The major causes of blindness include cataracts, age-related macular degeneration, diabetic retinopathy and glaucoma, according to the Centers for Disease Control and Prevention. As of 2013, the leading cause of blindness in the world is cataracts, which occur when the lenses in the eyes become clouded.
Cataracts occur due to protein clumping together on the lens, which can get larger, making it difficult to see, notes the National Eye Institute. Several of the many causes of cataracts include smoking, diabetes and aging. Cataracts can also develop after surgery for other eye problems or in people who have diabetes. The condition causes a gradual increase of symptoms over time, including dull or blurry vision and a brownish tint to vision.
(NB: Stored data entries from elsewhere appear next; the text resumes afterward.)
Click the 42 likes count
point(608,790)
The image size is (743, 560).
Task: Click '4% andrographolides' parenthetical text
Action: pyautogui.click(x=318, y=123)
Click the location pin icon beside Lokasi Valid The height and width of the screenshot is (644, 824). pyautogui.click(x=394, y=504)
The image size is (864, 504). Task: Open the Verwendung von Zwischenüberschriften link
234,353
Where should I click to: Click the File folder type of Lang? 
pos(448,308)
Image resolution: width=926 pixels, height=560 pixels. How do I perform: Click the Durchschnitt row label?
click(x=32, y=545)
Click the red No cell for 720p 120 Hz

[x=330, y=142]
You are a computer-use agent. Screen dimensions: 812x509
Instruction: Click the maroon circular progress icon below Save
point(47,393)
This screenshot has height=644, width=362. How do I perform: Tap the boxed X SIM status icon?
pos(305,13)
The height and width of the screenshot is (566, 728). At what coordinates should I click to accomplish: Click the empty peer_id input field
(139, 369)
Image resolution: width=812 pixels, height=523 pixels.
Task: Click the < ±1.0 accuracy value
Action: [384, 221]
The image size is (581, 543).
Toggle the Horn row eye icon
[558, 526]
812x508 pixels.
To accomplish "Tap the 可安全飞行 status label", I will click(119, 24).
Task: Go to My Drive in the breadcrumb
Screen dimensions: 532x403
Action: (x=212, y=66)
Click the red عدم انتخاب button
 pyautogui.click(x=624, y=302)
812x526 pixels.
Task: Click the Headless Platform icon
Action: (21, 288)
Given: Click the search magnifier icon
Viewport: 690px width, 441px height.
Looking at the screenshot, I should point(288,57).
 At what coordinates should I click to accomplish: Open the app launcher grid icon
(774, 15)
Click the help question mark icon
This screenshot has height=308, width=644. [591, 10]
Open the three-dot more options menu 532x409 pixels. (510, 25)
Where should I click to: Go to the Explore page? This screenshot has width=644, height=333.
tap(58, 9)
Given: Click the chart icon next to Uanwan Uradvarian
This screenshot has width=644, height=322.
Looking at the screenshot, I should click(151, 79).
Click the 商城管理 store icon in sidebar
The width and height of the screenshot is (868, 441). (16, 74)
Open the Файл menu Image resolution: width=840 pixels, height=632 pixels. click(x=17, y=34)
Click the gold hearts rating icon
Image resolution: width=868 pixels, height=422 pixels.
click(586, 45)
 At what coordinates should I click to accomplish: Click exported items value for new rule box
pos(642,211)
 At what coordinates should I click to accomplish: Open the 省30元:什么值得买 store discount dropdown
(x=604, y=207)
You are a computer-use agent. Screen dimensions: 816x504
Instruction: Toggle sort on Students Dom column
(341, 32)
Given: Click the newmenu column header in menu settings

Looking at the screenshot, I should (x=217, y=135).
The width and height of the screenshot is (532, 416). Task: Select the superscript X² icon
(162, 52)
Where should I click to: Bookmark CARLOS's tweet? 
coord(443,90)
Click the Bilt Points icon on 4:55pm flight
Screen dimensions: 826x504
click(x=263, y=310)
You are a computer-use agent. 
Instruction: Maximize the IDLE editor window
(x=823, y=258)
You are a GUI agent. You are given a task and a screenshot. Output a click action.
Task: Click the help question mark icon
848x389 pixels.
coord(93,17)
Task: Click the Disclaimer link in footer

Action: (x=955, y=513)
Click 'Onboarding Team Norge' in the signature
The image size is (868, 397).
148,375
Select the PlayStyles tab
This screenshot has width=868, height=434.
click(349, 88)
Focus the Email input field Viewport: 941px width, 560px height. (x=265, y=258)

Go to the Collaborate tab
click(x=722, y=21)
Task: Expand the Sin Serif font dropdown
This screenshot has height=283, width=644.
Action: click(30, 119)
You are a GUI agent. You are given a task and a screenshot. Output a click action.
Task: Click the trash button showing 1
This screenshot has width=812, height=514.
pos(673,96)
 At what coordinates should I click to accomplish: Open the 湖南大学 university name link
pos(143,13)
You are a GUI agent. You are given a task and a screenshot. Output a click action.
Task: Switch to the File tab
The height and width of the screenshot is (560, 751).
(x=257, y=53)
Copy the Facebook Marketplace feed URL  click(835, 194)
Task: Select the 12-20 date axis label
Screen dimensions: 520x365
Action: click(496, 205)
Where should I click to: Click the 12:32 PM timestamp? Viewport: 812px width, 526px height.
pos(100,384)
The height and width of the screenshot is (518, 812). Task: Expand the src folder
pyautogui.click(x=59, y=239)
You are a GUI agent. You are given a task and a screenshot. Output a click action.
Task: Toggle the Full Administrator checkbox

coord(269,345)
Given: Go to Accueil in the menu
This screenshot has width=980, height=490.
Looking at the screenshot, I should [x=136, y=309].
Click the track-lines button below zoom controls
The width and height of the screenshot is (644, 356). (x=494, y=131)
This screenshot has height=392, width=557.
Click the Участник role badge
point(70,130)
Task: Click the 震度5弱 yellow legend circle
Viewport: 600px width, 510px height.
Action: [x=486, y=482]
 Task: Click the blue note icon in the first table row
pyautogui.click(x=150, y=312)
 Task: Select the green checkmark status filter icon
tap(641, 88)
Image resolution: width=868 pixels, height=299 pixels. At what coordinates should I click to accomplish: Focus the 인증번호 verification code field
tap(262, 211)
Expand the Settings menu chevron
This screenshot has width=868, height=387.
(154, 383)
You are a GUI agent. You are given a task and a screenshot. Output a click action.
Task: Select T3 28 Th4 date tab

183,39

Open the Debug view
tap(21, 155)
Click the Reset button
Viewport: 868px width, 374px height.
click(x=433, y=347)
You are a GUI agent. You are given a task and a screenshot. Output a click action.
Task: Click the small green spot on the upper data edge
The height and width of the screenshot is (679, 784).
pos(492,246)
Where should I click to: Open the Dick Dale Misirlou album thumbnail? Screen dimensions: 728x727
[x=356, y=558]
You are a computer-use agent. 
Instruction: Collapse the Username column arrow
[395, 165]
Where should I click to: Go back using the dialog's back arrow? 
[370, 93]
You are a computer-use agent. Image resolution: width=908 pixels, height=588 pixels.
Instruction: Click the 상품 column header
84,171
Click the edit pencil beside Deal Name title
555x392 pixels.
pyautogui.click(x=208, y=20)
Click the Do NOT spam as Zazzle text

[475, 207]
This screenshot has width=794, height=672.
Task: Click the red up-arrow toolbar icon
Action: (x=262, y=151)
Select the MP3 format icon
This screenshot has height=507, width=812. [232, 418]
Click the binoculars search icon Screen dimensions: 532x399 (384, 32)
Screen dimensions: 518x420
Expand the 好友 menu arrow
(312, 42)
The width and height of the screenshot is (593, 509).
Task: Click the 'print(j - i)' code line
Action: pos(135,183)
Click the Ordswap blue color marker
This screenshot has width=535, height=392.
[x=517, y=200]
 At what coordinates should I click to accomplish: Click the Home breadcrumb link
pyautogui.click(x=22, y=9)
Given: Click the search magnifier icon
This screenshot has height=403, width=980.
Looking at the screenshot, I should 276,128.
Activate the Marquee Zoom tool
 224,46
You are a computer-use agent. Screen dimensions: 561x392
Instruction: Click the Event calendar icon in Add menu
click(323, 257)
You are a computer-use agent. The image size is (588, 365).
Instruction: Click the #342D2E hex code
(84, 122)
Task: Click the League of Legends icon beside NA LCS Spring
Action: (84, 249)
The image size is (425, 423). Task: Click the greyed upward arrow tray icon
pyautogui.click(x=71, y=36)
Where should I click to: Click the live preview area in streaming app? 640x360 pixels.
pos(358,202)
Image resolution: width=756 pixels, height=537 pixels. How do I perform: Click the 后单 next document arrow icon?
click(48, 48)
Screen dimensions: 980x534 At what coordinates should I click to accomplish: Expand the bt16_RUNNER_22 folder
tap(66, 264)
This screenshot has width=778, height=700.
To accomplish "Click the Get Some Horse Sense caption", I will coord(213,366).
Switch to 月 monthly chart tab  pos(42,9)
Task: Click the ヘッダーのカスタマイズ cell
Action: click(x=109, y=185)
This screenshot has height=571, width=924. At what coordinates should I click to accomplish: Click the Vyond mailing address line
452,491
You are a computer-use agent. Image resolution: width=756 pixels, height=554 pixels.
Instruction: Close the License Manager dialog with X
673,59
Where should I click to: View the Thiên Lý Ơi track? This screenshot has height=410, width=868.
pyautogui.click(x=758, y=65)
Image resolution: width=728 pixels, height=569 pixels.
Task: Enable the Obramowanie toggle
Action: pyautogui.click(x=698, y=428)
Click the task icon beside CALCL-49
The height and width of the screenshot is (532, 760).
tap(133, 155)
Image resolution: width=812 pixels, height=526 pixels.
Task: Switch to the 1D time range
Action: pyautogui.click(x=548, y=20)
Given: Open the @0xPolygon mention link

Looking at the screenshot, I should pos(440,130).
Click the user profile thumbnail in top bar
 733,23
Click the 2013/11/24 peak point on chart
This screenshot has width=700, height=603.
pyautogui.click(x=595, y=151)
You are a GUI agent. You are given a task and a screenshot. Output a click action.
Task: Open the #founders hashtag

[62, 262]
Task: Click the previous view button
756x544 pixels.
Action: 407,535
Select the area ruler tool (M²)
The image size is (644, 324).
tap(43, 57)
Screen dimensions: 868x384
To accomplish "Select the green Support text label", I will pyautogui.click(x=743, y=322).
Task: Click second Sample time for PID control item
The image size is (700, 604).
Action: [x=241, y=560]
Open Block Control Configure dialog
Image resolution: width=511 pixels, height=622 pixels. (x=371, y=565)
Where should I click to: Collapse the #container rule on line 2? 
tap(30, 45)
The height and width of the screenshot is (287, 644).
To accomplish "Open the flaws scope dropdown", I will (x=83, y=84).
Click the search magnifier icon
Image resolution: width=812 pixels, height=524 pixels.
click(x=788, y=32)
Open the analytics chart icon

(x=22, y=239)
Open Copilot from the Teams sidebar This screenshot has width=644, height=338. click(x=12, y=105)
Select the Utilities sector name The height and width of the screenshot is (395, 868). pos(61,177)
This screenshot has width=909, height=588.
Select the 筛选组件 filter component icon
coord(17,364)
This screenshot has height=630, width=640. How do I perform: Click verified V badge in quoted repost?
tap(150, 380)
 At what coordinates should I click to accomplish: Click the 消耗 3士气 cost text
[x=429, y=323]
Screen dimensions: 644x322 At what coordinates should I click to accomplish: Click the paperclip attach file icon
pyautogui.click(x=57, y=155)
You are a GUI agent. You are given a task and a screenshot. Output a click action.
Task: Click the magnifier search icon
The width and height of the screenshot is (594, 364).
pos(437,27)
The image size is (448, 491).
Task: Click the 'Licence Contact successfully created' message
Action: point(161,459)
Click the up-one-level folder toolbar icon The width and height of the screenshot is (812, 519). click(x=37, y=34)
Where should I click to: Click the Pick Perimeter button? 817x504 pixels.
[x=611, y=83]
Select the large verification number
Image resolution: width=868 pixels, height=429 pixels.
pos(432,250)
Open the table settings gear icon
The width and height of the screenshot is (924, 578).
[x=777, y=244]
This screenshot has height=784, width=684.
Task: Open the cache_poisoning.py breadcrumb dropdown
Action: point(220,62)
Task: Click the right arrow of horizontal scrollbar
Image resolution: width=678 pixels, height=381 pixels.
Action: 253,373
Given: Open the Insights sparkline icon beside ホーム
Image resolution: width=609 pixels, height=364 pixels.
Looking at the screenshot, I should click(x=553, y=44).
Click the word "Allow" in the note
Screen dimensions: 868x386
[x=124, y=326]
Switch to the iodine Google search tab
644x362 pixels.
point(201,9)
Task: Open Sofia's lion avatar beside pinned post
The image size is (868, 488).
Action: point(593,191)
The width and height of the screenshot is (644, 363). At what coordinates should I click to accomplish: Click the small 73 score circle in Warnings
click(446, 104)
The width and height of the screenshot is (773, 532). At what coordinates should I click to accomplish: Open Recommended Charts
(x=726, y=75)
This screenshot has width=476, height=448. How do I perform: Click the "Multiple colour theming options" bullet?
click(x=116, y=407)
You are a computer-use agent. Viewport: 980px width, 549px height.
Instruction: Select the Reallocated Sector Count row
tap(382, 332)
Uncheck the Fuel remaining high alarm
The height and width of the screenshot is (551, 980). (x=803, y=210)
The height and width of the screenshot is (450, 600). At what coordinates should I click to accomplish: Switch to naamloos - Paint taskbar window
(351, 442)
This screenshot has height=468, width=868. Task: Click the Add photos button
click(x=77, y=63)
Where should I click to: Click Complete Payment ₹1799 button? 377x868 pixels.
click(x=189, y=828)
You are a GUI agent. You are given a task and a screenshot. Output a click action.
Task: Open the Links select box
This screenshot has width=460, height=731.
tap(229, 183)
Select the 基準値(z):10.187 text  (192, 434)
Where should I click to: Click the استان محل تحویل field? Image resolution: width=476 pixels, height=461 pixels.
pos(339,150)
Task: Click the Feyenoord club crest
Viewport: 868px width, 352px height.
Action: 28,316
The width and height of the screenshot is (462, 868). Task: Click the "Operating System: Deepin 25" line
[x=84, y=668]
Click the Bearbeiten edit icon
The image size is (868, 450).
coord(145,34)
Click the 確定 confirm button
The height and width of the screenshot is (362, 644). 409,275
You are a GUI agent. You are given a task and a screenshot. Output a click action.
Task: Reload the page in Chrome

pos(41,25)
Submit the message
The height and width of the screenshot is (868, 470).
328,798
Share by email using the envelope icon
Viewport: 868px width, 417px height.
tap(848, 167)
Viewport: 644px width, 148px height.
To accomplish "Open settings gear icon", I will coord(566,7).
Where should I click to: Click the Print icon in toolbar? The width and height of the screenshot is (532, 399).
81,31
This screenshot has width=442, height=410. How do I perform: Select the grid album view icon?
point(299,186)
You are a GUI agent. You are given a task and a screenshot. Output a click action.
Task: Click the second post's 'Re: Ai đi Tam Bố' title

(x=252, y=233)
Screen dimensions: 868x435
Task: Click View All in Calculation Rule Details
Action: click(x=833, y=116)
Age-related macular degeneration occurs when the blood vessels that supply the macula get damaged, harming the macula, according to MedlinePlus. The two types of age-related macular degeneration are dry and wet, with dry being the most common. The cause of age-related macular degeneration is unknown, but factors that increase the risk of developing it include consuming a high-fat diet, having a family history of the condition, and being a woman.
Diabetic retinopathy occurs when the blood vessels of the retina get damaged, which may cause them to swell and leak fluid, explains the National Eye Institute. All people with diabetes are at risk of developing the condition, and the risk increases the longer a patient has diabetes. Diabetic retinopathy causes gradual vision loss and usually affects both eyes.